Whatever Seto's doing feels really good, I had no idea he did the whole sex thing. Maybe the broken bones were foreplay? Is that normal?
Seto suddenly forces me to look at him, one of his hands at the nape of my neck so I can't turn away. What am I, a fucking doll? I growl at him to show my displeasure, digging my nails into his shoulders. This priest should be grateful I'm even letting him touch me, if the pharaoh were to walk in and see him with me he'd call his guards and we'd both be… Wait…fuck. Not a tomb robber anymore. Right.
"What's wrong with you now?" Seto asks, and I stare right into his eyes as I slam myself down on him, just so he can see what I do with pain. I think he was going to do this properly, or at least not in a way that would cause me huge amounts of agony, but I like to piss him off. It doesn't hurt that much anyway, even dry. I'm too disconnected to really feel it.
"I'm trying to gather all the scattered fragments of my mind together long enough to get laid. What's wrong with you?" I reply to Seto, since he's looking at me like he wants an answer.
"I just find it strange that you don't seem to mind that we're having sex." He says, and I have no idea what he's doing with his hands but if he stops I'm going to hurt him.
"I don't care, you can fuck me as long as you don't turn me over to the…pharaoh…" I trail off, then shake my head. I'm not in the desert. I'm getting worse, but I'm moving against him as he kisses my shoulders and does that thing with his hands, so I don't care.
"Try that one again." He says, biting my neck so that he leaves a mark. He can mark me all he wants, I foresee looking at them in the mirror and having no idea where they came from.

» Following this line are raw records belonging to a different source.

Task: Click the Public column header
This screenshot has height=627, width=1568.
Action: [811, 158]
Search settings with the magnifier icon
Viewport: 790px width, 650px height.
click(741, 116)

"I don't know what I'm doing, and you're taking advantage of me but I'm not girly enough to care." I smirk, leaning to catch his lips and kiss him again, because it's really the only way to shut him up that actually works. His grip on my hip tightens and I think he's as close as I am. I want to scream, but I get the feeling there's a reason I shouldn't.
"You seem coherent enough." Seto murmurs into my neck, but I don't think even he believes that.
"You seemed like a frigid bastard, apparently looks can be deceiving." I reply, along with a ragged moan because that pissed him off and he has his hands on some very sensitive parts of me. He seems to like the noise I made, because he jerks and bites down hard on my shoulder, growling like a fucking animal or something. I hiss in pain at being bitten, but I forget it pretty fast and throw my head back, shuddering as he brings me over the edge. The scream in me ends up being cut off quickly by his lips over mine, and I remember that I'm supposed to be quiet because there's someone… Someone else, somewhere, that shouldn't hear? I don't know. Ra, that felt good.
Seto snarls and bites my bottom lip as he finishes a moment after me, and what is this guy, a fucking vampire? I sit on his lap dazedly, getting my breath back and wondering what to do now. Not what to do about him, I'm just going to have a shower and ignore him completely. I mean what to do with the rest of my night. I need something to fix me, I don't even remember how I got up here into his office in the first place. He's fucked me up even more than I was before, he really knows what he's doing when it comes to driving people completely off the rails. Then again, he probably does it a lot.
"Are you alright?" He asks, and I wonder why I'm still sitting on his lap. I get up and turn back to him, giving him one of my scarier grins in the dim light.
"No." I pick up my shirt from the floor and put it on, then turn and walk out of his office with a deranged giggle.
I'm going to hurt him.
TBC
Well, that one didn't want to write. I couldn't concentrate because I was singing. Yeah, that really is my excuse. This only has a few chapters left now, either two or three. The ending is all written though, and I still have no idea what's going on.